Showing posts with label happiness. Show all posts
Showing posts with label happiness. Show all posts

Monday, November 16, 2009

not even YOU could afford me

Yesterday I asked y'all to post a comment on how much you honestly would pay for yourself if you was a barbie or action figure. Kali reasponded & I wube you for it. She said she would be legos! Very creative!

Kali's comment:
I'm def some legos. Different colors... Different sizes. Sold in different size boxes so you can't give me a $ amount. For a couple bucks I'll throw ya a couple hundred blocks. Your gonna pay extra for the Red Blocks though.

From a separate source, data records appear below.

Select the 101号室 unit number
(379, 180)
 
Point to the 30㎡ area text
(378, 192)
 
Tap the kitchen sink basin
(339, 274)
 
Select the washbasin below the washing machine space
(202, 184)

I would be a barbie I would charge some racks for me... I would be life size but anatomicly incorrect [sorry pervs] lol and I would come with real hair and would promote for you! I would also come with a G1 and hella shoes! Lmao

But seriously. Some of us don't really know how much we are worth. Low self-esteem? Or self worth issues? Is there a difference? I think so...

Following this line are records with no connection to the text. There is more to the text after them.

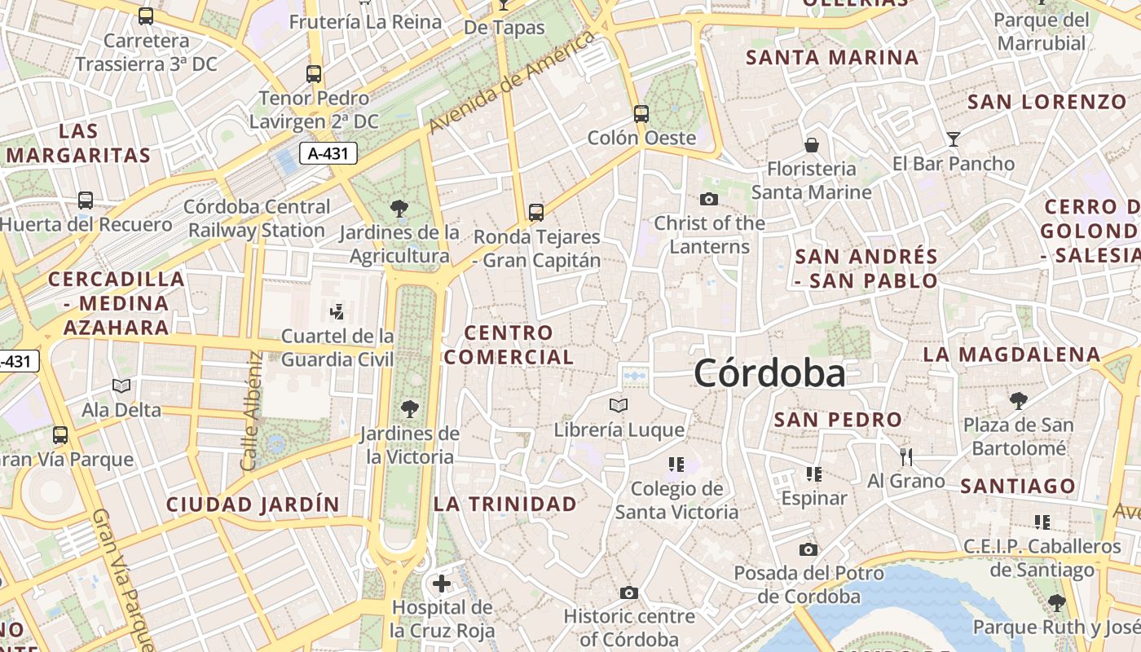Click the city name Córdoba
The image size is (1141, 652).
coord(769,374)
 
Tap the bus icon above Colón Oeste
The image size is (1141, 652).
coord(641,113)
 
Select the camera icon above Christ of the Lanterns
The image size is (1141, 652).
coord(709,199)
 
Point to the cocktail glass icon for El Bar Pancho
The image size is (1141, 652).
coord(954,139)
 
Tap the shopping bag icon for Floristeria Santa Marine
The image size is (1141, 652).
coord(811,145)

I see self esteem as a feeling that make some people do the lowest things. They probably were told their whole life that they were beautiful untill junior high when puberty hits. Then the kids tease. I know in junior high I got teased because I didn't have the filas or addias jacket and because I was two skinny. But over time I learned my self worth. Even though threw relationships I have been brought down. But I have always known that I am worth more and deserve better.
I think that's what allows me too leave the relationships and allows me to be happy in life.

Anyways....
Yeah... lol
Now I'm stuck on wat to say...
I think I have A.D.D because I was distracted by a thought.
*sigh*

xoxo
-tay

Saturday, November 14, 2009

7

"Everytime I try to leave something keeps pulling me back"
-chingy ft tyreese
"I sware this time is the last time! I'm done"
-anyone in a relationship

They say in a unhealthy relationship the couple will go back to each other an average of 7 times before untimatly breaking up.

Why do we keep going back? People say "cuz I still love em." I've learned that to be untrue. I was with my ex for 5 years. He took me to hell and back. But I kept going back. After our first big break up of two years I always cheated on him. And he continued to do so to me. I kept taking him back because I would think "where would he go?" Or "what about my son?" One guy I was talkin to for 3 years while I was with my ex and he would say "how come you don't leave?" And my answer would be "because I love him".... I loved him but wasn't in love. At times I would fall back in love with him... (ie: me marring him) but within a month I was regreting being back with him and cheated on him. Till I finally left him.

People confuse love with security and often are mistaking love for that false sense of security. I know I did. I know a lot of people continue to go back to unhealty relationships because they do not want to be alone, they don't like sleeping alone etc. But I've learn to find out.... you're never alone. Loneliness is a eff'd up feeling but its a feeling that you can deal with untill you find that person who treats you right.

So when your in a relationship and you keep going back... think it threw and make sure its what you want to do. Sometimes it does work for couples! But now and days people take relationships to a whole new light. So if you want to continue in that cycle of hurt, pain, breaking up, going back go head. But circles are just continuous lines... lines do end somewhere.